Cuando abrió la puerta, la luz exterior y el sofocante calor fueron como una bofetada. Y todavía tuvo que regresar al interior para vestirse al descubrir que tenía el torso desnudo. Mientras caminaba hacia los baños, iba pensando en que la única forma de vencer al vaho espeso y ardiente del río era permanecer un buen rato en el vapor del
hamman;
así, a la salida el contraste haría parecer fresco el atardecer.

Al llegar a la plaza, reparó en que había salido de casa demasiado pronto: todavía estaban dentro de los baños las mujeres y los niños, y en los alrededores no había ni tan siquiera un hombre.
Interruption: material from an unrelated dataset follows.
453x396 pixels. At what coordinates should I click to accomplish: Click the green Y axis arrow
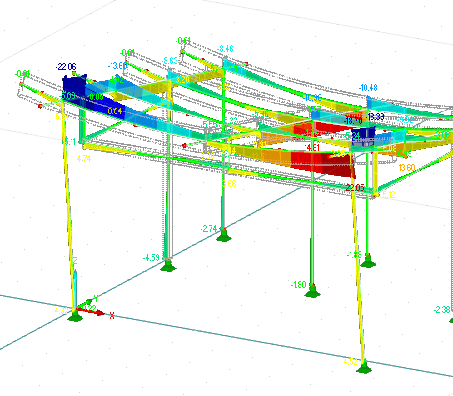coord(84,303)
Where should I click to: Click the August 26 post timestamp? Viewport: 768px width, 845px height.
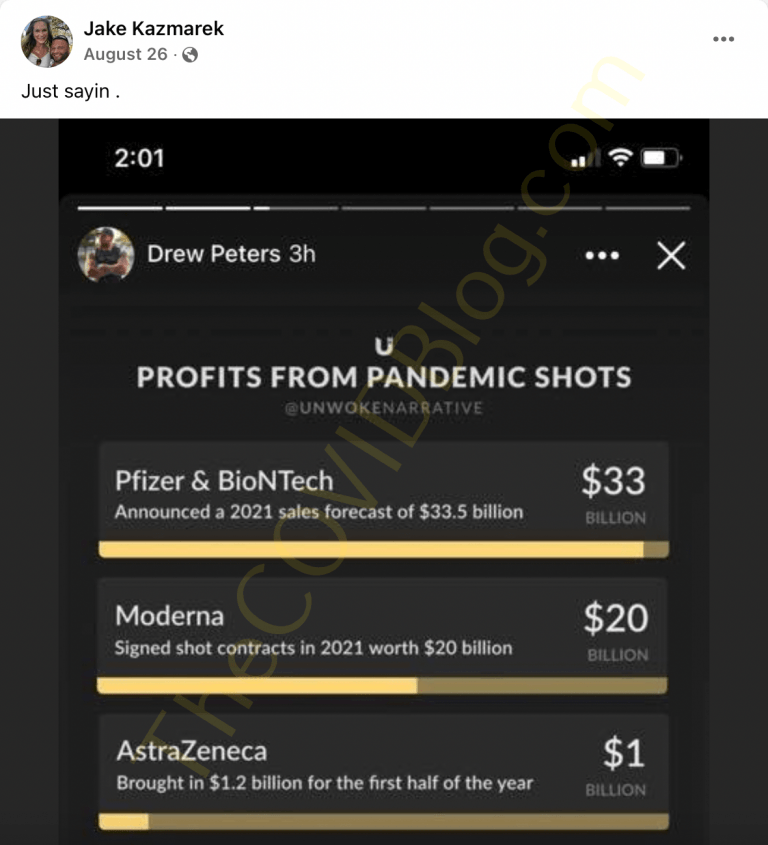[126, 55]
Pero le dio pereza volverse y decidió esperar, aunque faltara todavía más de una hora para la oración de
al-Asr.

El bañero guardaba la puerta bajo un cañizo, sentado en un banco de piedra. Asbag saludó y fue a sentarse al otro extremo. Conocía desde siempre a aquel hombre, demasiado desdentado para su edad, de gesto agrio y de mirada sombría; era un individuo irónico, extraño y suspicaz; de esos a quienes molesta hasta el vuelo de una mosca. Sintió cómo le observaba de reojo. Sabía perfectamente que el bañero no sería el primero en decir algo y, aunque hubiera preferido continuar en silencio, dijo mecánicamente:

—¡Qué calor!

El bañero asintió con la cabeza. Luego carraspeó y lanzó un espeso salivazo contra el suelo polvoriento. Asbag pensó entonces que no habría conversación y lo celebró. Pero enseguida se dio cuenta de que se equivocaba.

—¿Cómo tan pronto por aquí? —dijo el bañero—. A las mujeres les queda todavía un buen rato.

—Mi casa está en el alto y es como un horno —respondió Asbag.

—Ya; arriba pega fuerte.

Después estuvieron un rato sin decir nada. Al cabo, el bañero se puso en pie frente a él, esbozando una sonrisa de medio lado y entrecerrando uno de los ojos bajo el ceño poblado y canoso, de manera que parecía un aguilucho, con aquella nariz afilada.

—Bien, bien. ¿Quieres entrar un ratito al fresco? —dijo al fin.

—¿Al fresco…? —respondió con extrañeza Asbag.

—Sí, ya me entiendes; hace calor aquí.

El bañero apartó la cortina de esparto y, en el zaguán de los baños, volvió a mirarle con ojos escrutadores.

—Un poco más; por aquí —dijo adentrándose por uno de los arcos.

Asbag le siguió sin saber por qué. El calor aturde, y esa tarde tenía la mente demasiado embarullada para hacerse preguntas. Ambos enfilaron un angosto corredor, cuyas paredes chorreaban; cruzaron un par de salas y, al final, se encontraron en una habitación rectangular, semiobscura, rodeada de canalillos que conectaban con el aljibe.